Sadly while the human models are getting more realistic clothing seems not to have progressed that far.
I just purchased a men's outfit at this store with a gaping belt and waist with no adjustments. It is useless to me without the shirt which conceals the obvious issue.
Clothing also continues to be sold with rubbery plastic textures which don't look like cloth, no seams or with baked on shadows and fake looking wrinkles.
OK, but tris are generally to be avoided as far as I understand, especially if you're using Poser.
Only for traditional rigging. For dynamics, you want the tris or you will get the crumpling effect.
Tbh, I'm not sure that the "quads only" rule is even necessary in the newer versions of Poser, provided your normals are all facing the correct way, you have no n-gons, and you have enough density in your mesh for bending.

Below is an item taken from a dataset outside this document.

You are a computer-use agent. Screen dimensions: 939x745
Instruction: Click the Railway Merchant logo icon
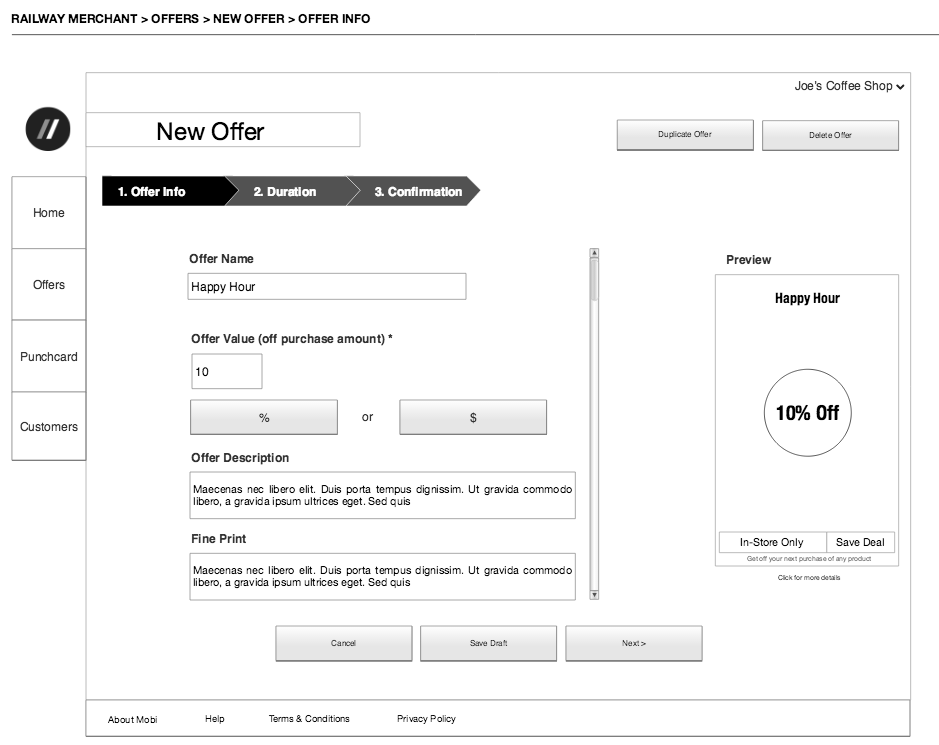click(48, 128)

Not that I'm a rigging expert at all, though.
Tris do make it harder to build matt zones with the geometry editor though.
Quads is more for when modeling, so when subdividing, the flow of edge-loops is more predictable. Exporting for 3d games, as an example, it is usual to convert to tris - or at least it was.
And there is also the case, that quads are two tris and generally hidden from the modeller. In effect they're a tool.
Example 01 is adding loops to a quad ring
Example 02 is adding a loop that has triangles.
Example 03, what happens when those triangles become quads, and have further loops intersecting them - not necessarily a problem, but it could be become one. The highlighted loop, is just the addition of one one loop, yet it looks to be more than one.